• Task objective:
The lines to copy are those in the records below that hold the word "agent".

• Dataset:

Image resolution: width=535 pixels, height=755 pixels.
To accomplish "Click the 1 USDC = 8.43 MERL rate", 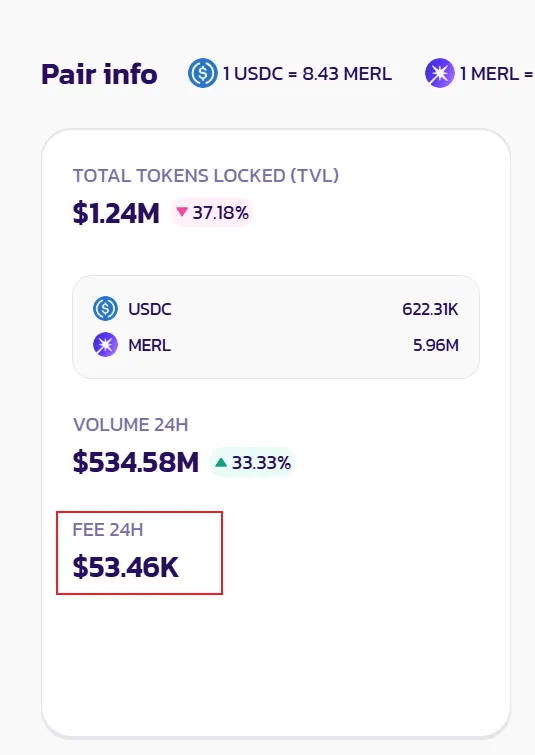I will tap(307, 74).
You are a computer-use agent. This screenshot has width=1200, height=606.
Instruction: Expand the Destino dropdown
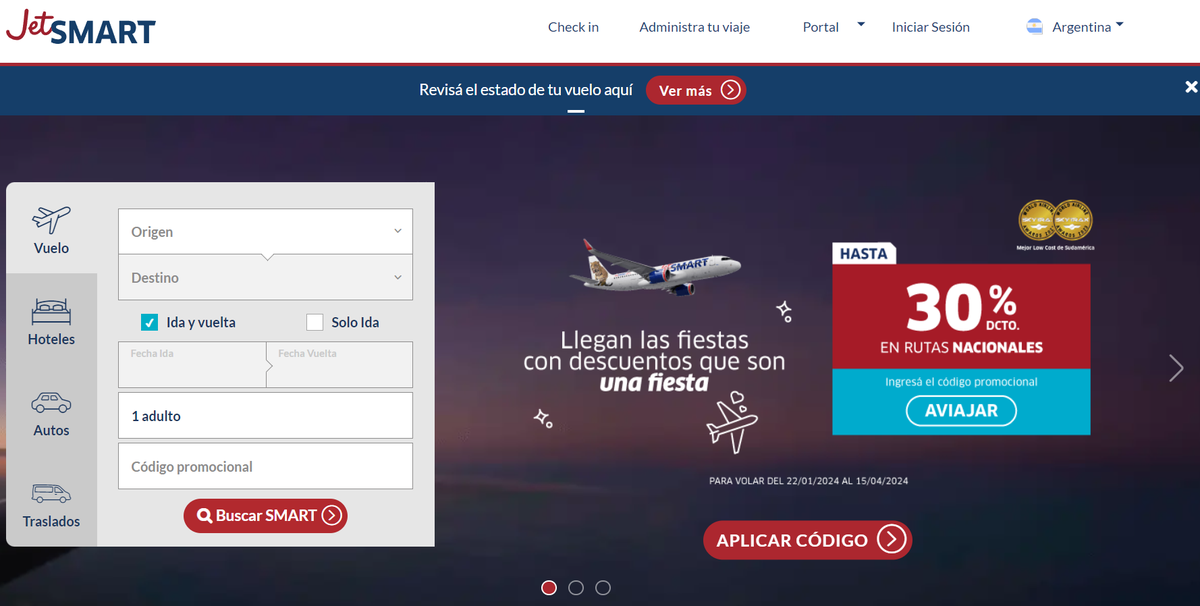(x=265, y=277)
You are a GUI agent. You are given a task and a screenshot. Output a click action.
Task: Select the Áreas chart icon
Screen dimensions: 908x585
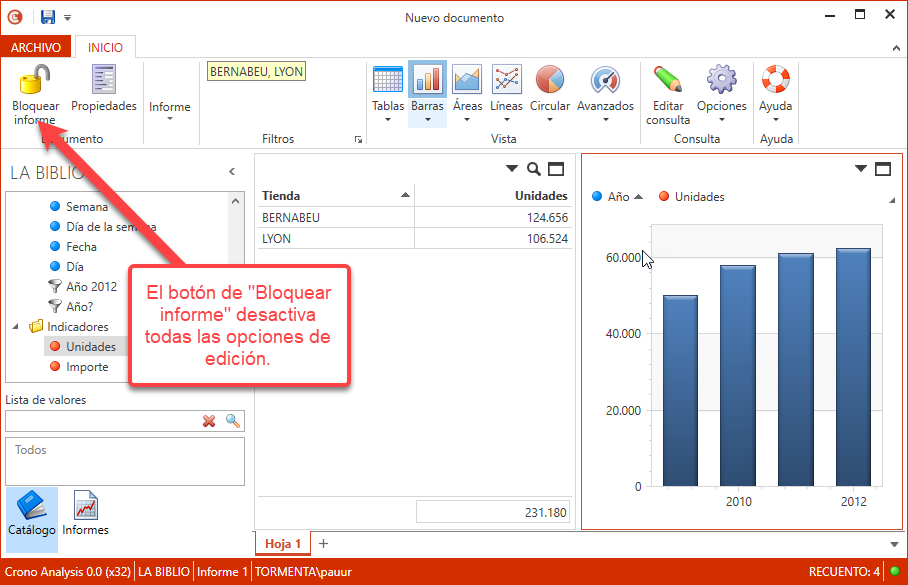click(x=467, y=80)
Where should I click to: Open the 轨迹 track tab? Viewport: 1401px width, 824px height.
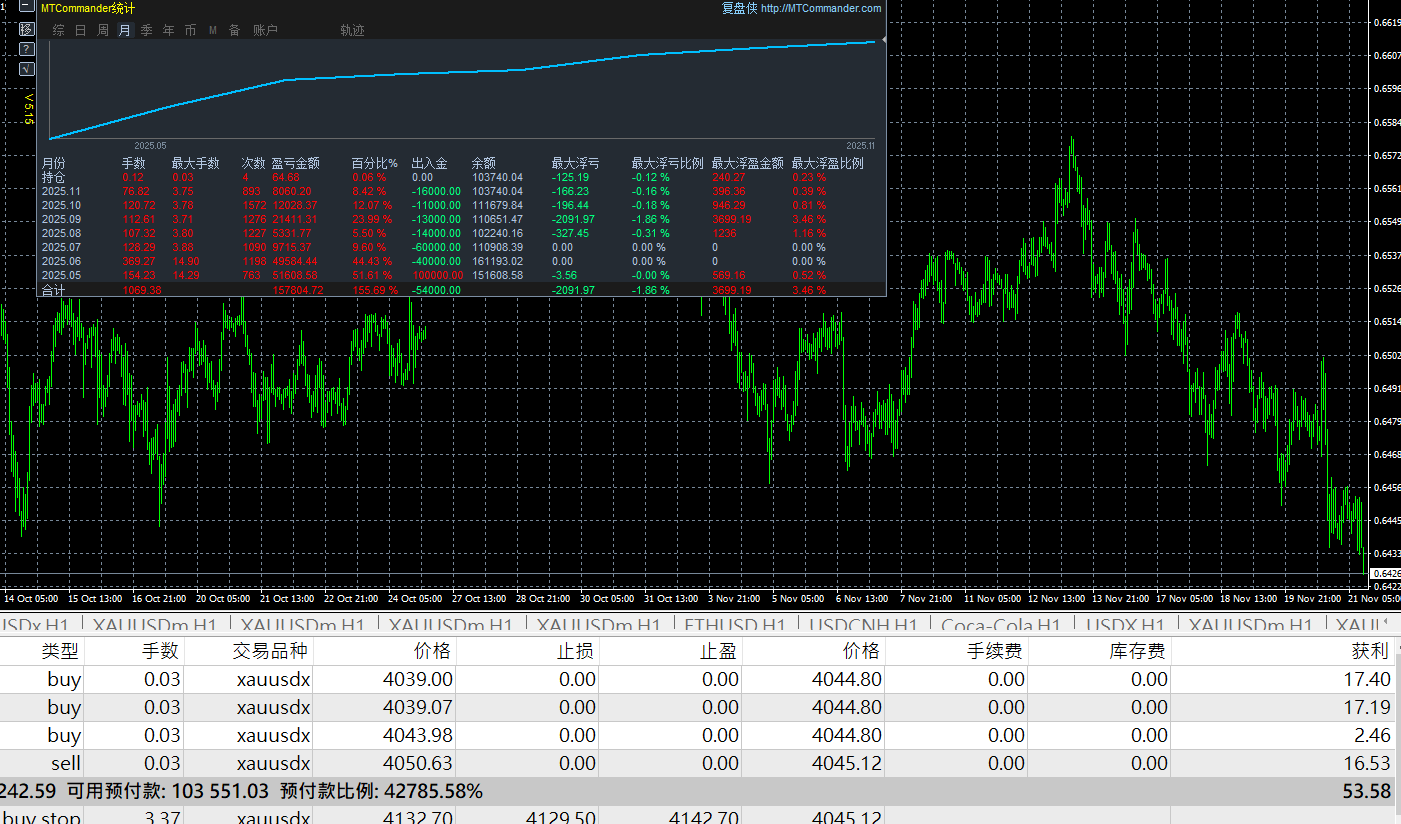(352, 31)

---

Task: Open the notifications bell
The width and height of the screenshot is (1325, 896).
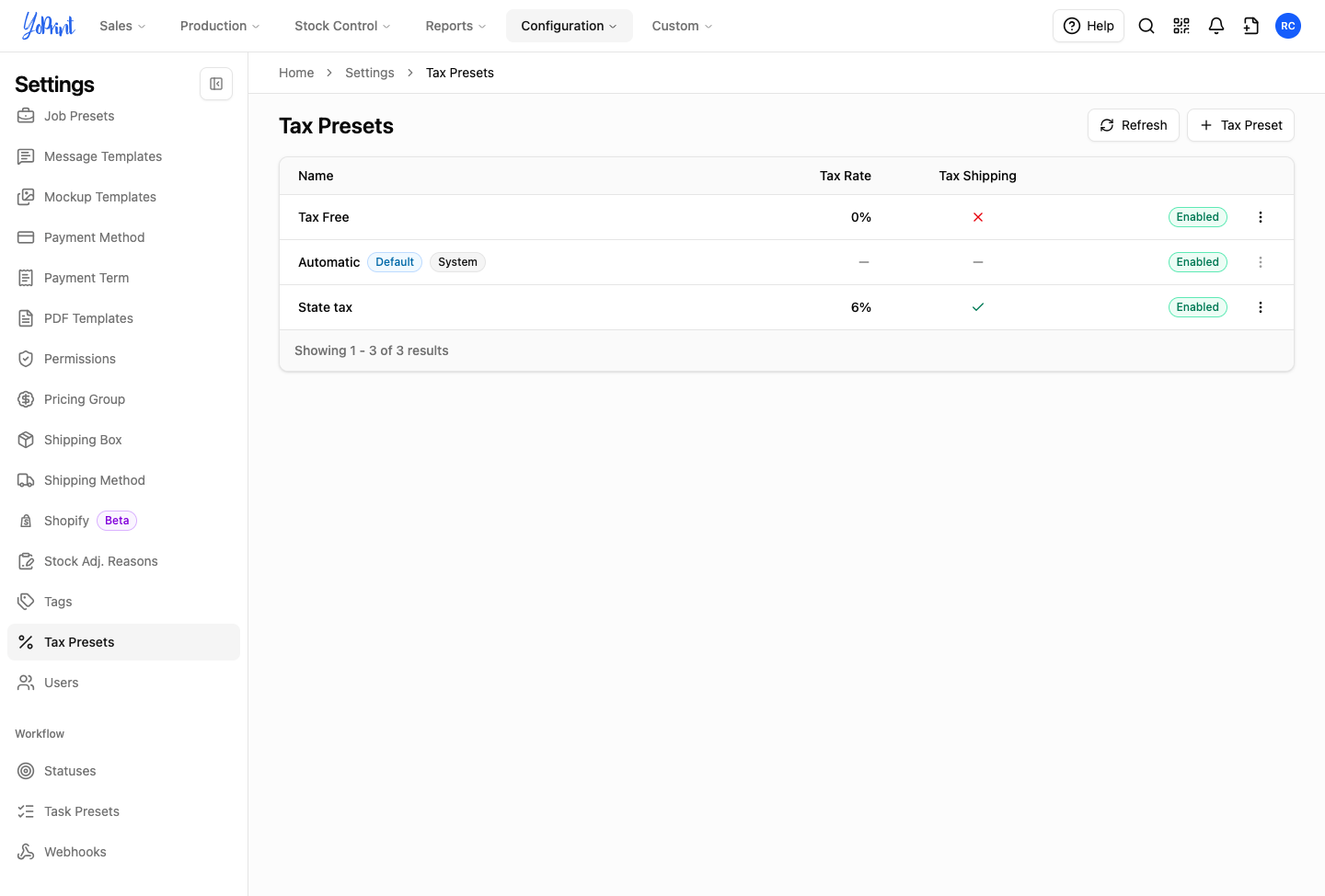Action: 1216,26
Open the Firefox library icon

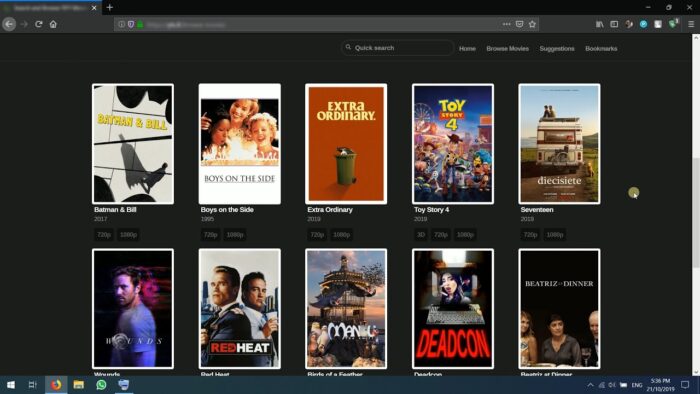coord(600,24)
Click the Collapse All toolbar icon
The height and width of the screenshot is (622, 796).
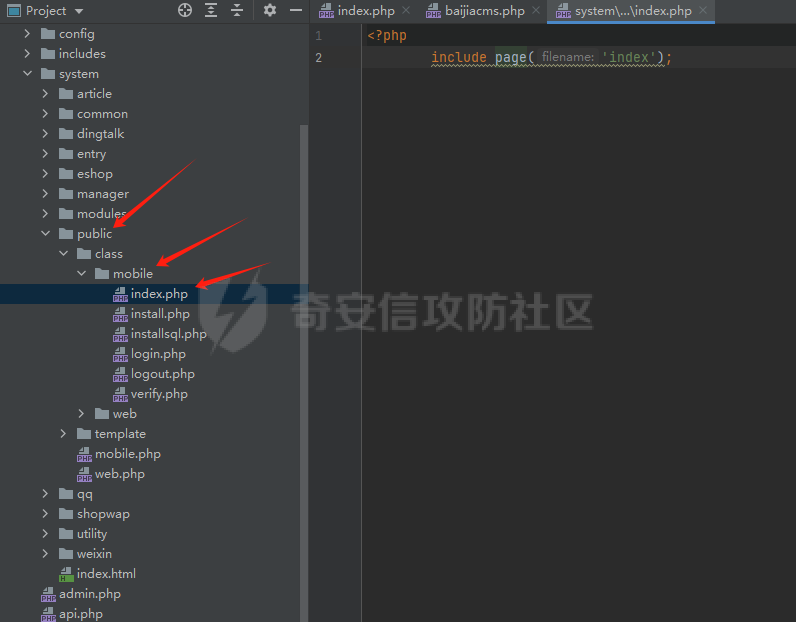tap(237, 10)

• Response:
You are a computer-use agent. This screenshot has width=1200, height=606.
You are a GUI agent. You are given a task and a screenshot. Output a click action.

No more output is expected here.